"Hello," I answer, partially expecting it to be a work call, but mostly expecting it to be Mom.
"I would like to order hot cross buns," states the voice on the other end of the line.
I reply, "OK. Get me Jane Howard's recipe."
I'm taking a little break today from my run of Passover recipes to bring you hot cross buns, because Mom said so. Also because I wanted to post the recipe in time for you to make them, if you are so inclined, for Good Friday, which is only two short days away. Think of this as a little flour interlude in an otherwise flourless week. You know how observant Jews clean out their homes of all non-Kosher-for-Passover goods before the holiday begins? Well, I appear to be doing the opposite. Unbleached flour was on sale today for $1.99 for a five-pound bag; while others are cleaning out their pantries, I have added 20 pounds of flour to mine. It's a good thing I'm not Jewish, and it's a good thing that I have access to Jane Howard's hot cross buns recipe.
Jane Howard is a friend of Mom's from her days working at the local high school. Jane taught computer science but is well-known among her coworkers for bringing in dozens of hot cross buns every year around Easter time. Jane Howard's hot cross buns developed their own little cult of baked-good personality, as teachers looked forward to the traditional Easter buns and began asking for the recipe. Jane was happy to share; the margins of Mom's copy are festooned with superlatives written in Spanish teacher Sherlea Christman's loopy, cheery writing: "Jane Howard's phenomenal hot cross buns -- typed with love by Sharon Collins." Clearly the recipe was and remains in high demand, as one school employee typed it up and another annotated it and the two of them distributed it and yet another (Mom) rustled through her unkempt pile of clipped recipes years later to provide her daughter (me) with the finest hot cross buns recipe anyone in these parts has ever seen.
Jane has since retired but still makes her annual high school hot cross buns delivery. It just so happened that Mom ran into her last week on the day she was making her HCB rounds -- and since Mom is also retired she's no longer present on hot cross bun day. It got Mom to thinking about how she wasn't going to get any Jane Howard hot cross buns this year. She got to craving. Hence the phone call. Mom wants me to be her own personal Jane Howard this Easter.

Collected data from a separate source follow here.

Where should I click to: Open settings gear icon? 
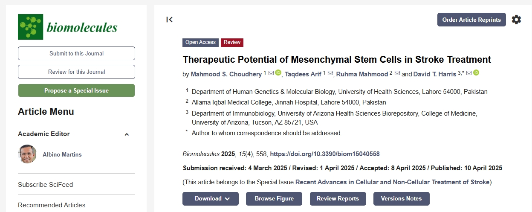pyautogui.click(x=516, y=20)
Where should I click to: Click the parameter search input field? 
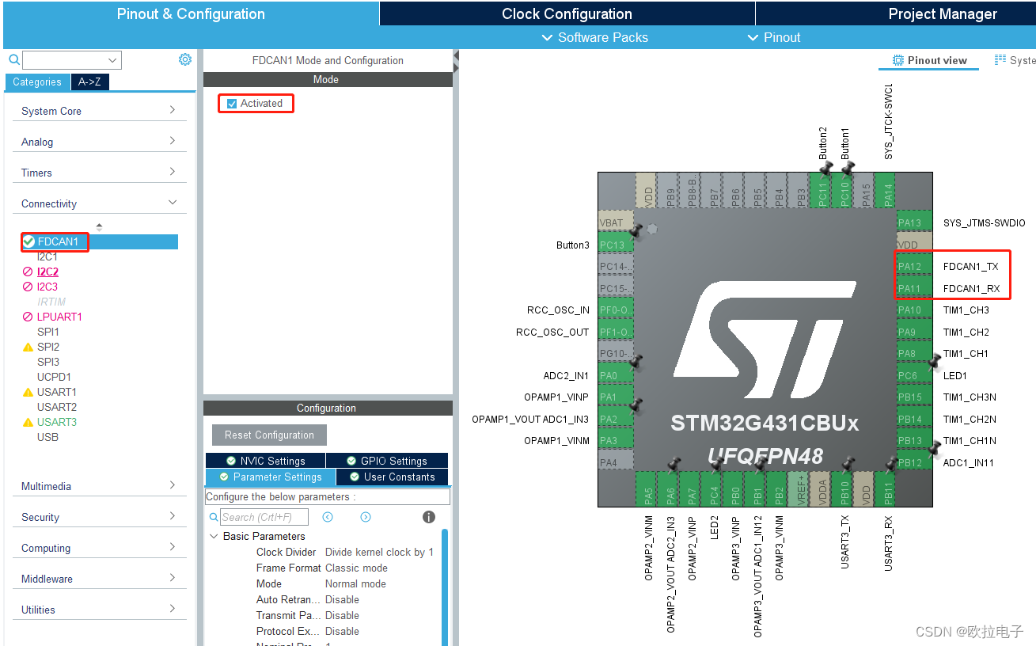265,516
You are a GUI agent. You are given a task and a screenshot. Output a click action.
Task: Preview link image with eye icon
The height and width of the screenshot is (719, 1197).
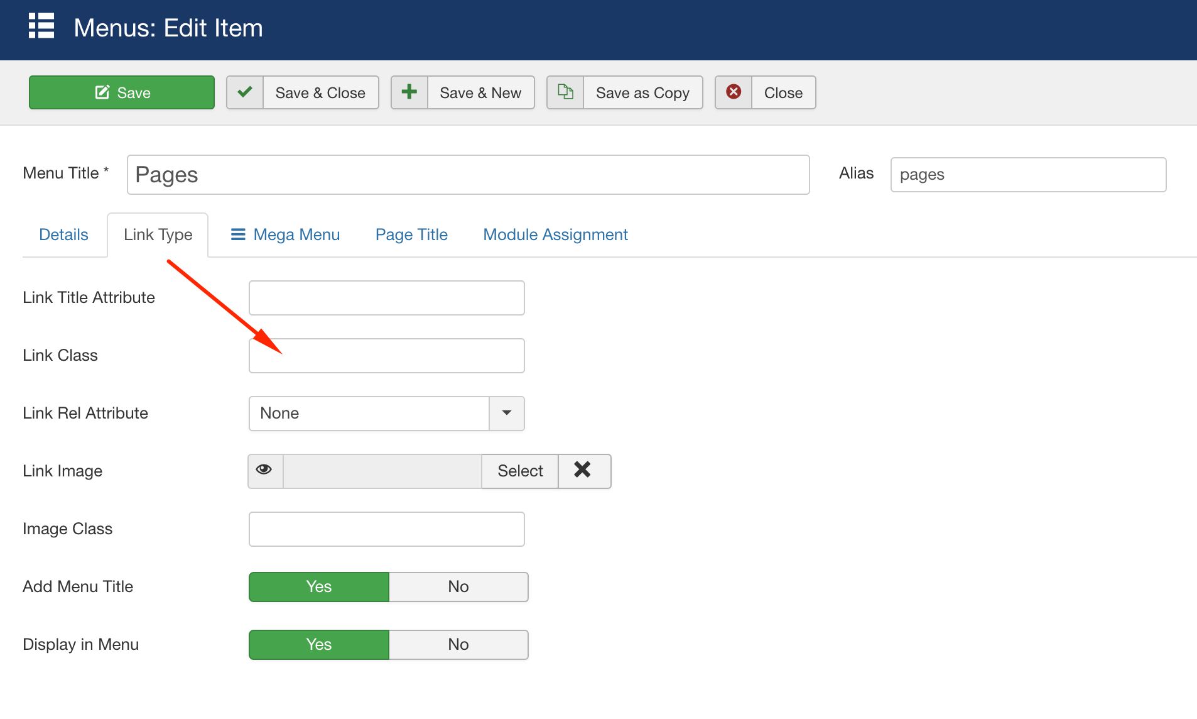click(264, 471)

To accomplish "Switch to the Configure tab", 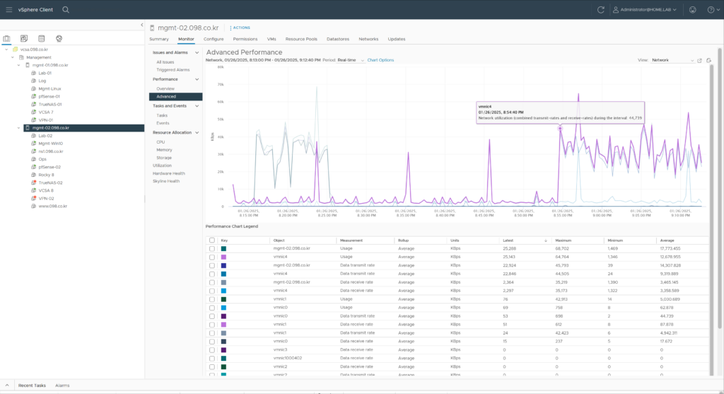I will click(214, 39).
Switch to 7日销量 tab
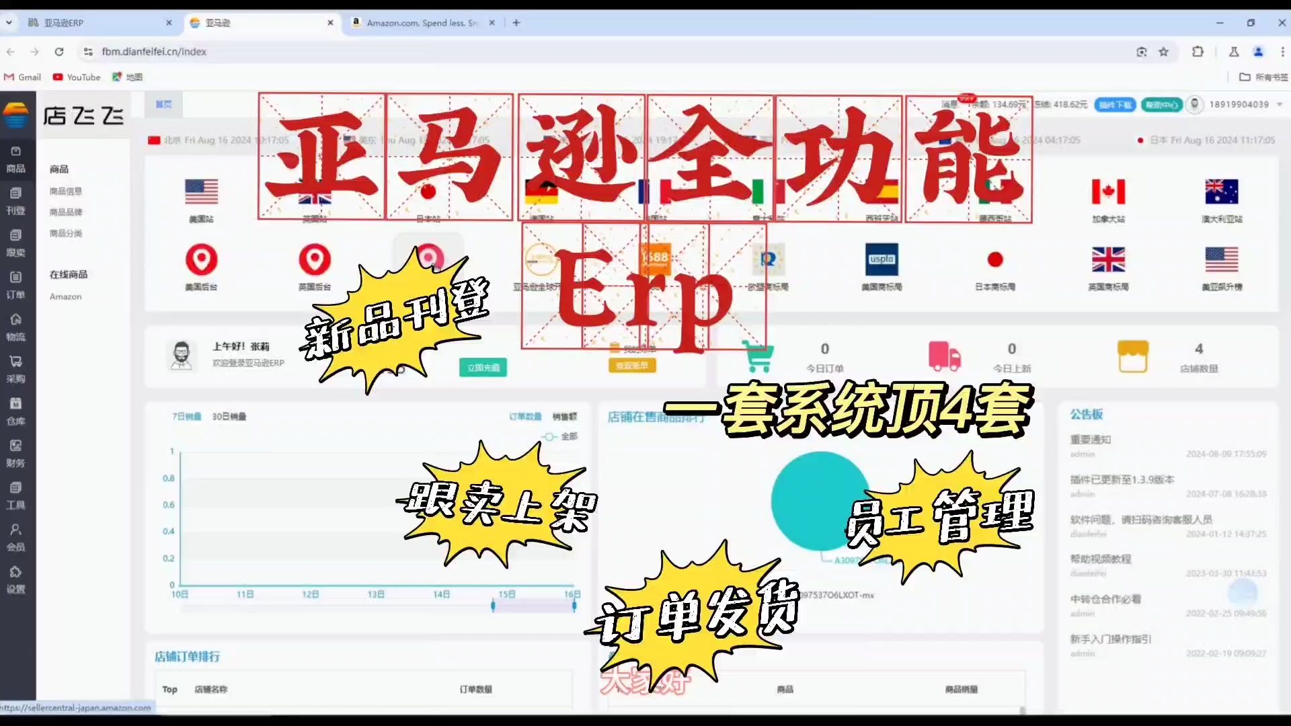Viewport: 1291px width, 726px height. [x=186, y=415]
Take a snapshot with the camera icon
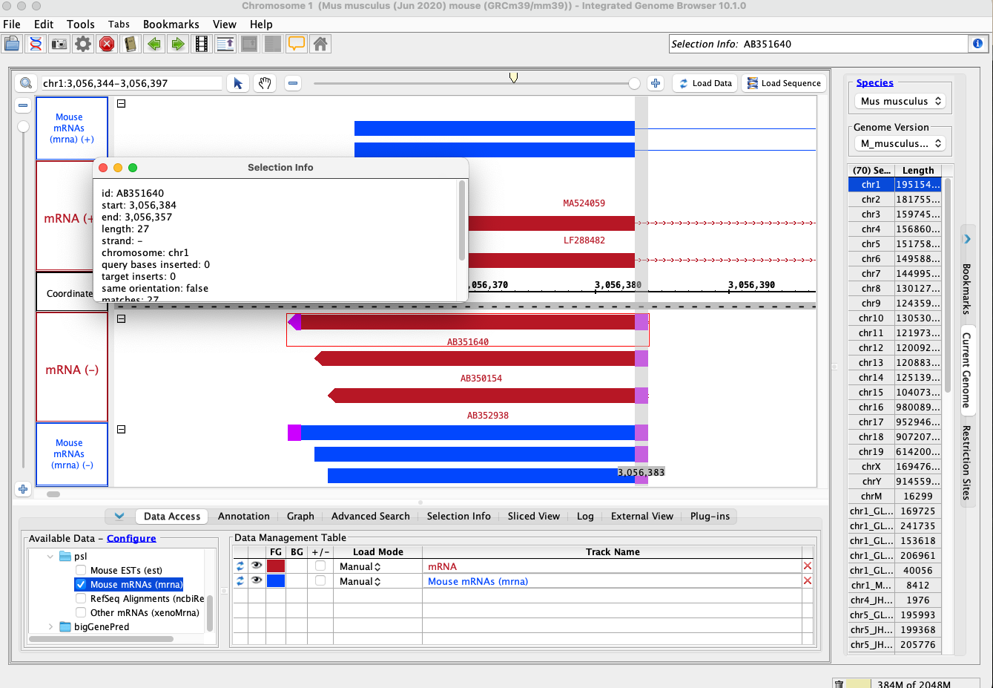This screenshot has height=688, width=993. coord(59,44)
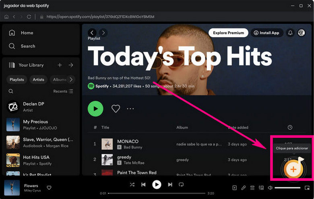Viewport: 314px width, 199px height.
Task: Select the Artists filter chip
Action: pos(39,80)
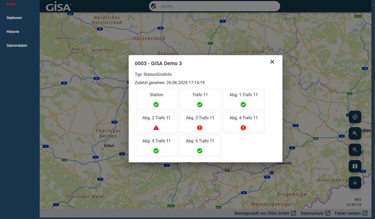
Task: Close the GISA Demo 3 dialog
Action: point(272,62)
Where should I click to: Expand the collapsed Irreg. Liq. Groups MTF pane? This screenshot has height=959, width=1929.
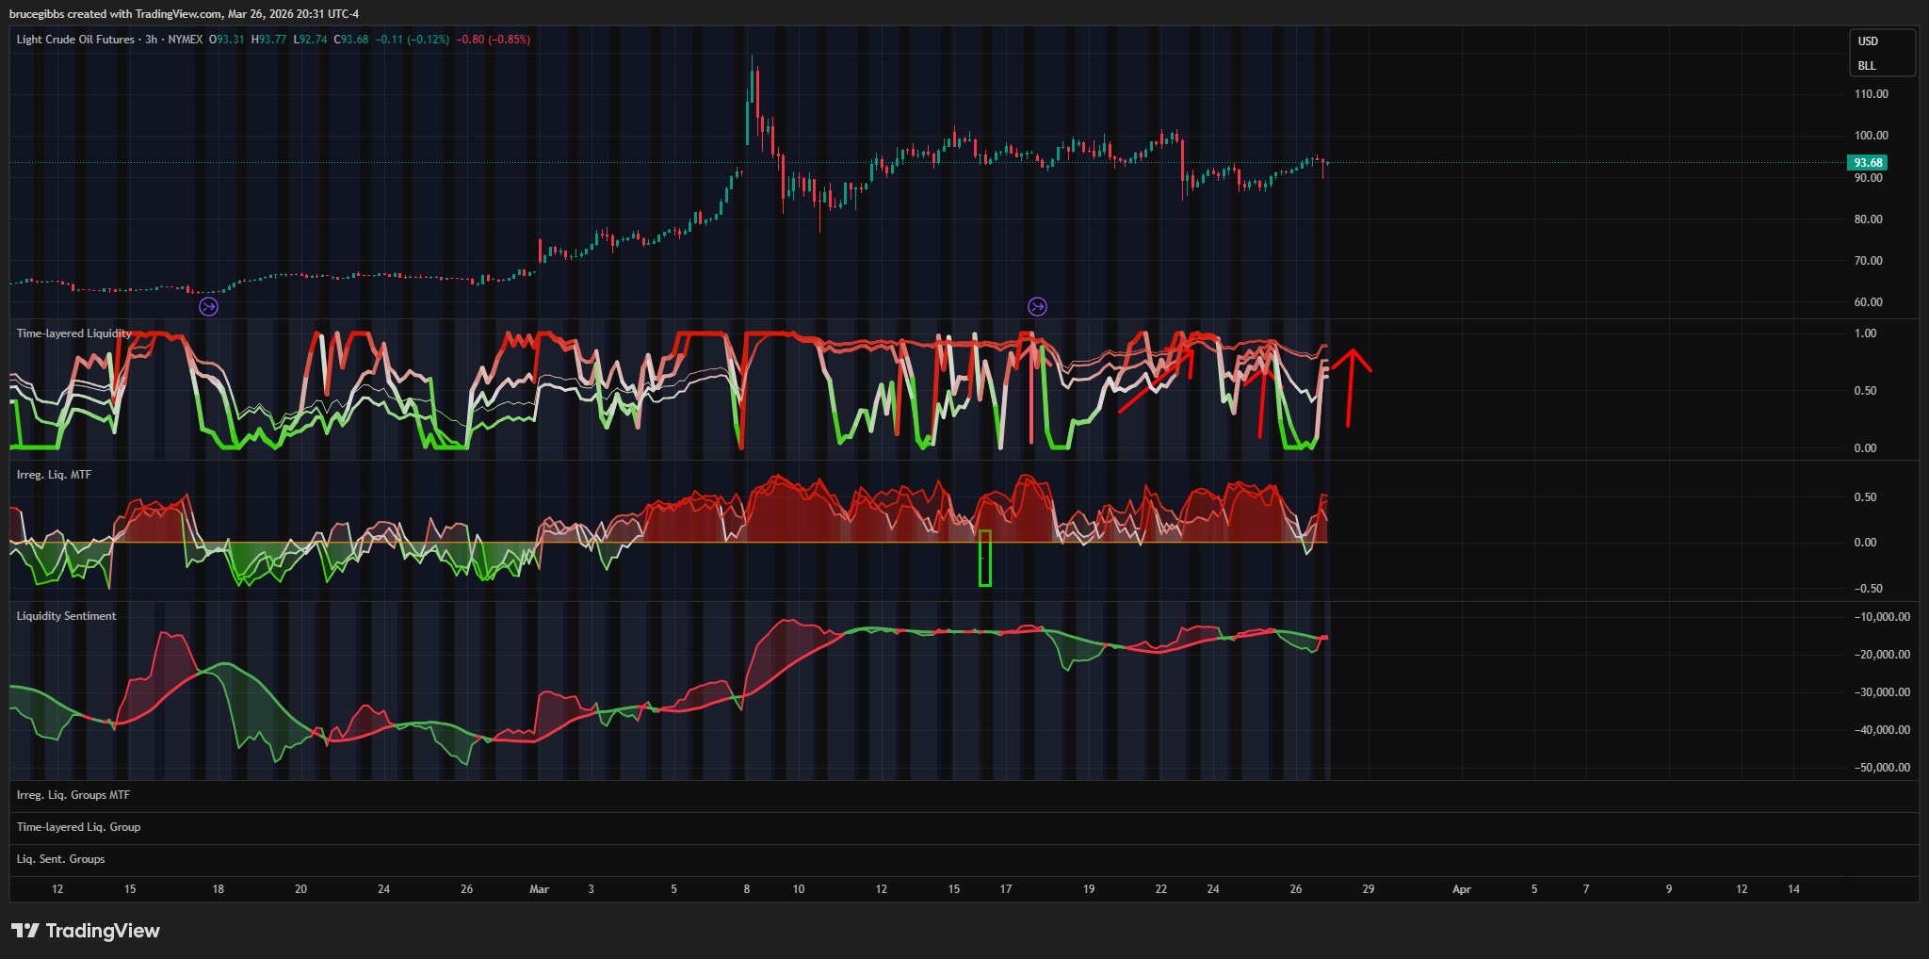click(x=73, y=795)
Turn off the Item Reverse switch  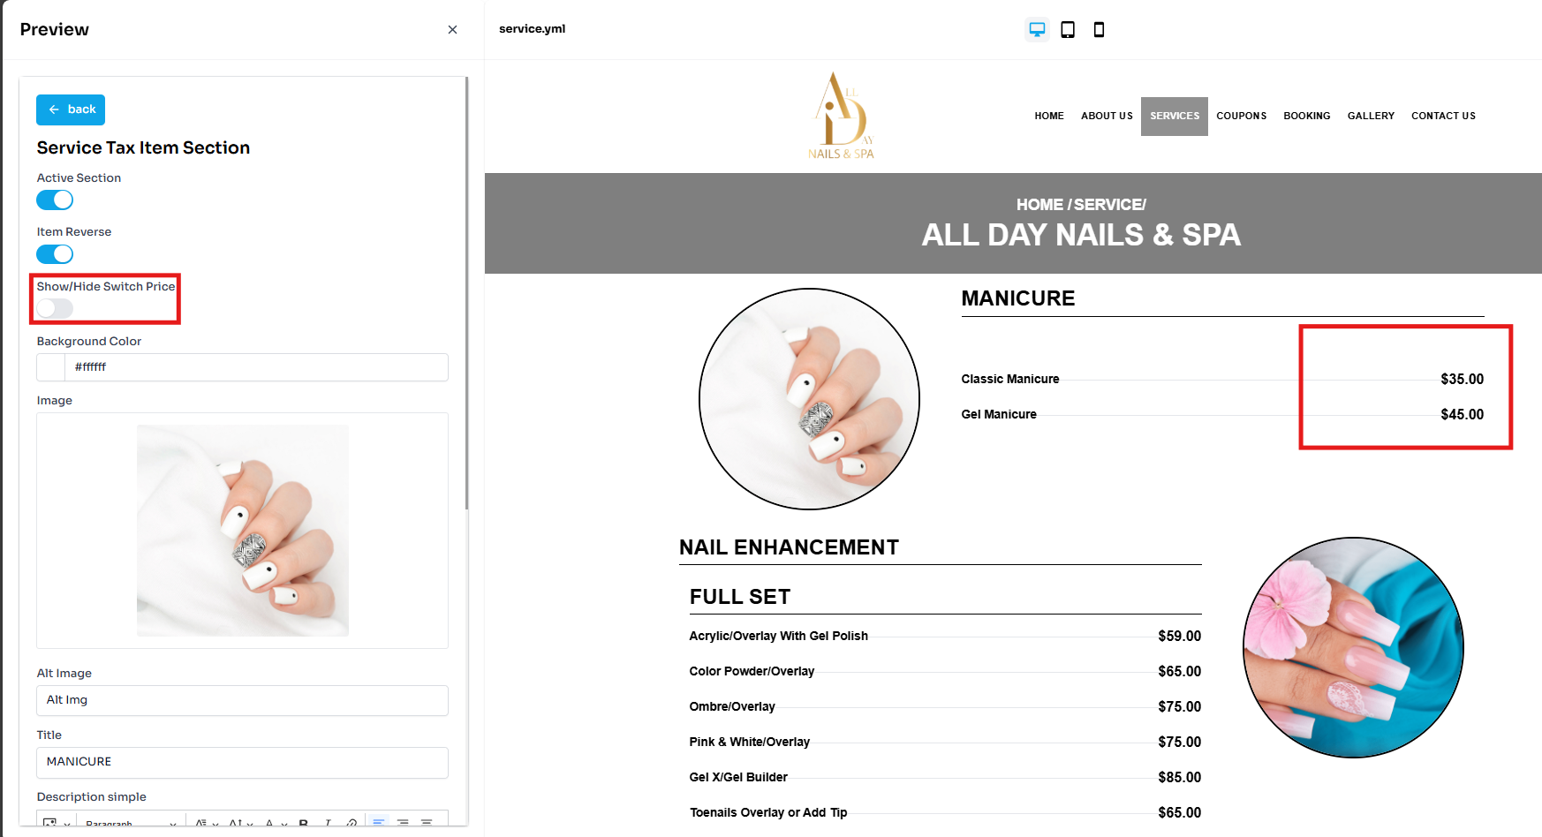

And you know me, always happy to oblige...especially when yeast dough is involved. I understand what the fuss is all about. It is a delectable dough, sweet, yeasty, fragrant and light. Mom came over tonight and had a bun, then left my house exclaiming, "You can make these! I can have them whenever I want! I used to have to wait to get one a year from Jane Howard! Now I can have them anytime!"
So it is with great deference to Jane Howard and her HCB skills -- and with great thanks to her for sharing the secrets of her signature baked good -- that I offer this recipe.
Happy Good Friday, Happy Easter and happy hot cross buns to all. And Mom, your order is ready.
JANE HOWARD'S PHENOMENAL HOT CROSS BUNS
Years of making these buns for hungry and demanding family members on Easter morning have forced me to devise a timing method so that I don't have to wake up at 3:00 a.m. to prepare them fresh. If you're willing, mix the dough the night before, around midnight, and get it to its first rise. Leave the rising dough at room temperature, and go to sleep. Get up at 7:00 a.m. and pick up where you left off by punching down the dough and shaping the rolls. That way you can have fresh out-of-the-oven buns around 11:30 a.m., just in time for Easter brunch, and also have a respectable night's sleep.
For the buns:
1 1/2 c. milk
1/2 c. butter
2/3 c. sugar
1 t. kosher salt
2 packages active dry yeast (about 4 1/2 t.)
Up to 5 c. all-purpose flour, divided
2 large eggs
1 c. raisins
Vegetable shortening, for greasing pan
For the icing:
3/4 c. confectioner's sugar
1 T. milk
In a heavy-bottomed saucepan over low heat, heat the milk and butter until the butter melts. Take it off the heat and allow the mixture to cool to between 120-130 degrees Fahrenheit. (A tip: be sure to stir the mixture as you're taking its temperature. I find that if I don't do this, the temperature reading is often inaccurate, and if you add the melted butter and milk to the mixture while it's still too hot, you will absolutely kill those little yeasties in there, and you will therefore suffer leaden dough that won't rise.)
In the bowl of an electric mixer combine the sugar, salt, yeast and 1 1/2 c. of the flour. Using the paddle attachment and with the mixer at low speed, beat the liquid into the dry ingredients until blended. Increase the speed to medium and beat for 2 more minutes. Beat in 1 egg and 1 c. flour to make a thick batter, then continue beating 2 more minutes, scraping down the side of the bowl as needed. Add the raisins and enough additional flour (2 c. to 2 1/2 c.) to make a soft dough. I find I usually need the full 2 1/2 cups of flour. The dough will not form a ball; it's more like a thick, sticky batter.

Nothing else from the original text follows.